Time-lapse photography is a technique that combines a series of photos taken at fixed intervals into a video, often used to display changes difficult to perceive with the naked eye or the dynamic processes of the natural environment. This article will use the ESP32-CAM (Ai-Thinker) development board to create time-lapse videos.

If you want to implement timed shooting and save photos to an SD card through programming, you will need some foundation in ESP32 programming. You can refer to the introductory tutorial: Programming ESP32 Camera with Arduino IDE.

Here, we will choose a simpler method that requires no programming: using the Node-Camera firmware (Online Installation). The Node-Camera User Manual provides details on the firmware features.

To achieve timed shooting via the firmware, only a few simple settings are required:

  1. Enable SD card support in the Feature tab of the system settings interface.

  2. In the Capture tab, enable timed capture (Timing Trigger), set the interval (e.g., 5 seconds), and enable the Save to SD Card option.

  3. Save and reboot to apply the settings. Then, go to the settings interface and turn on Timing in the Tools tab. The firmware will begin taking photos at the set interval and saving them to the SD card. To stop shooting, simply turn off Timing. Captured photos can be viewed in the SD card interface.

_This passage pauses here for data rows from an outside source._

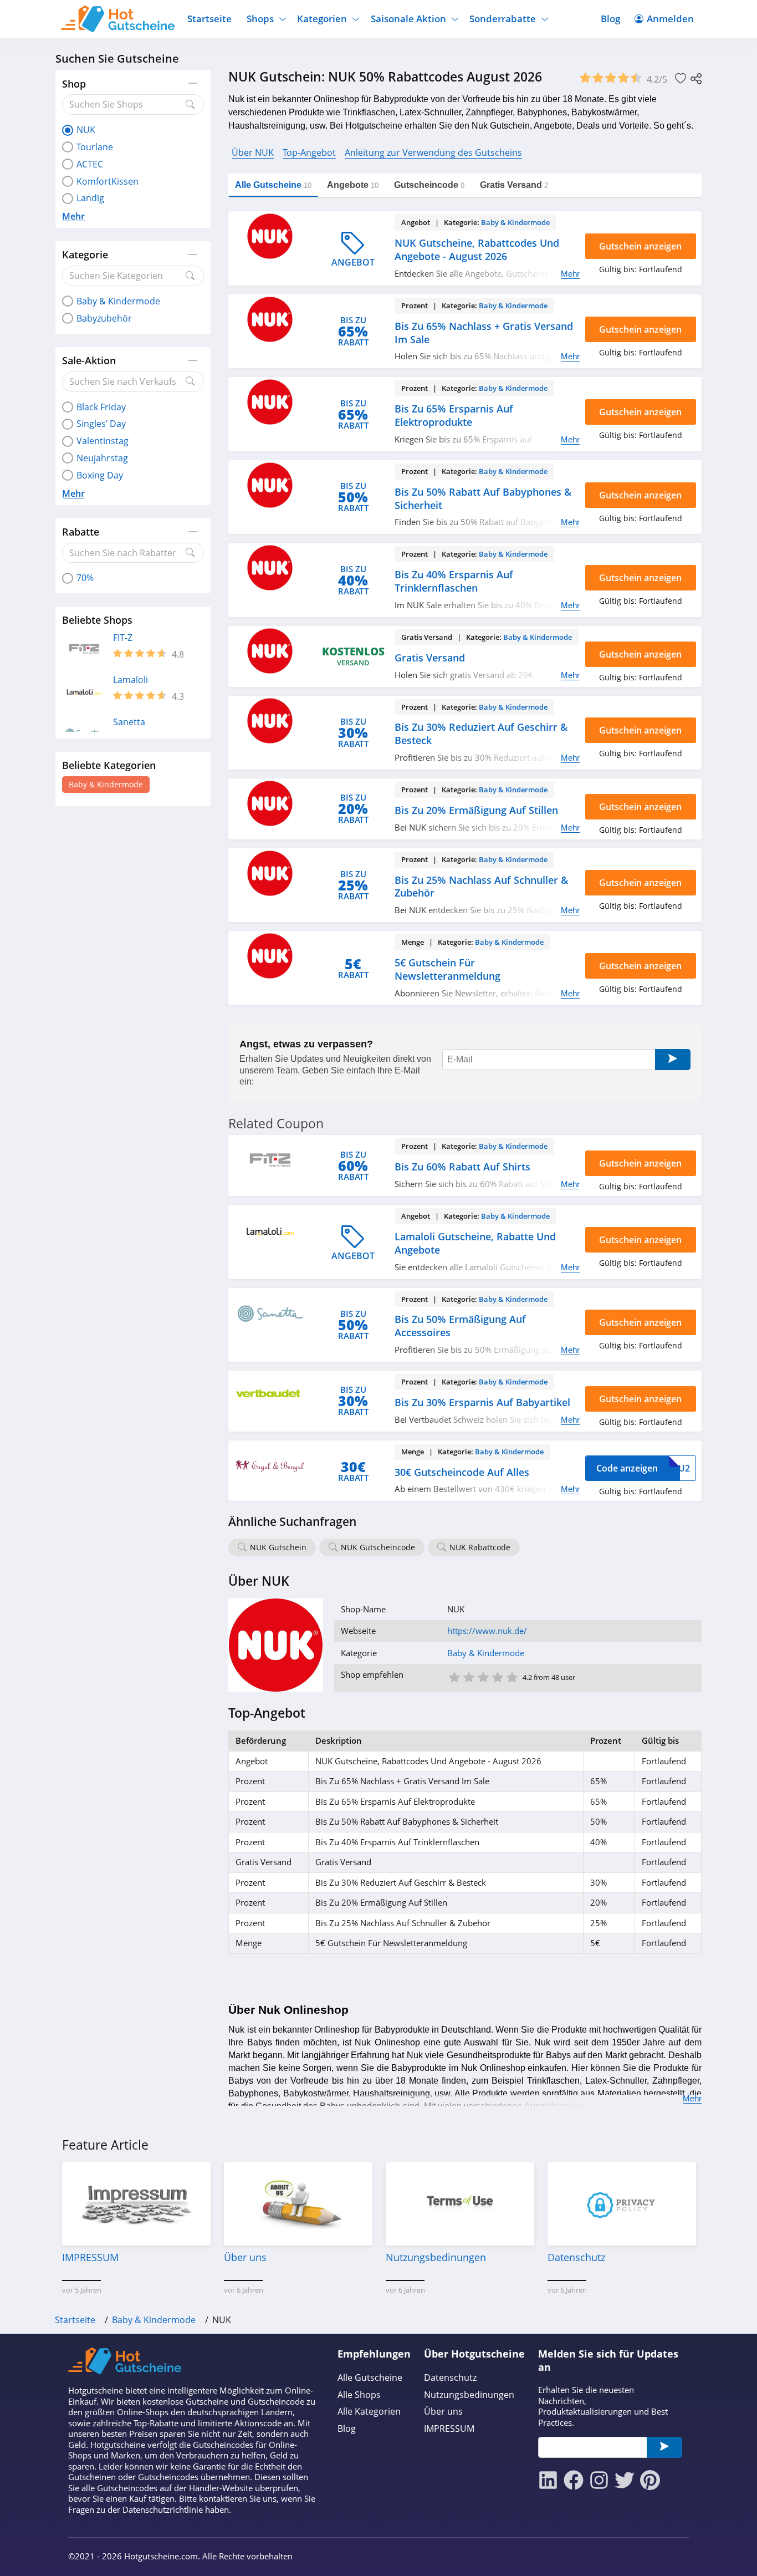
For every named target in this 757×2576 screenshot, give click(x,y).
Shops (260, 18)
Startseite (209, 18)
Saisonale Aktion (408, 18)
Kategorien (322, 18)
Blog (610, 18)
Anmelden (670, 18)
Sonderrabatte (502, 18)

Once shooting is complete, the photos need to be compiled into a video. The most direct way is to remove the SD card, copy the photos to a computer, and use video editing software. Many similar tutorials are available online for reference.

However, we will use a method that might seem more complex but is actually much more efficient, using a script to automate two steps:

  1. Download all photos from the SD card via the Wi-Fi network (without removing the SD card).
  2. Compile the downloaded photos into a video.

Scripts are a concise and practical way to automate tasks. While a script doesn't implement complex logic itself, it can call external programs and chain their functions together to complete specific tasks.

In this case, our script calls two external programs:

  • curl - used to download the photos.
  • ffmpeg - used to compile the video.

Neither program requires installation, simply extract the downloaded zip files to a specified directory.

Assuming curl is extracted to D:\curl and ffmpeg to D:\ffmpeg, the directory structure should look like this:

To allow the script to call these programs, you must add the paths of the executable files to the Windows Path environment variable.

After completing these steps, open a command prompt and run curl -V and ffmpeg -version. If the version information appears correctly, the configuration is successful.

The final script can be downloaded here. It is recommended to extract it into its own directory (e.g., D:\lapse). It contains three script files:

  • lapse.cmd – Downloads photos and compiles the video.
  • download.cmd – Downloads photos to a specified directory only.
  • order.cmd – Renames photos into a continuous numerical sequence based on their capture order. ffmpeg requires consecutively numbered filenames to compile a video, if you delete unwanted photos, the sequence will break. This script fixes the sequence for ffmpeg.

Before running the script, please modify its variables to match your setup, including the IP address of Node-Camera, the directory for saving photos, and the output video file name.

lapse.cmd
bat
@echo off
setlocal enabledelayedexpansion

:: Replace IP with the actual IP of Node-Camera
set "host=http://192.168.1.100"

:: Local directory to save downloaded photos
set "localpath=photos"

:: Output video file name
set "output=out.mp4"
...

Scripts can be executed from the command line or by double-clicking them.

If no further processing of the photos is required, simply run lapse.cmd to automatically download and compile the video. The following video was generated from 250 photos taken at 5-second intervals.

  • To maintain consistent color and lighting in the final video, it is recommended to turn off Auto White Balance (AWB) or select a fixed mode in the camera settings. You should also turn off Auto Exposure (AEC) and manually set the Exposure based on the ambient brightness.
  • Before you start shooting, it is recommended to use the Reset SEQ button in the Tools tab to reset the filename sequence. This ensures photos are named starting from IMG_0000.JPG, making them easier to process.

Alternatively, you can run download.cmd first to download the photos from the SD card, perform any manual edits, run order.cmd to renumber the file names, and then use ffmpeg via the command line to compile the video:

ffmpeg -framerate 24 -i "photos\IMG_%04d.JPG" -c:v libx264 -pix_fmt yuv420p out.mp4

Finally, the script files include detailed comments in case you want to customize or extend them.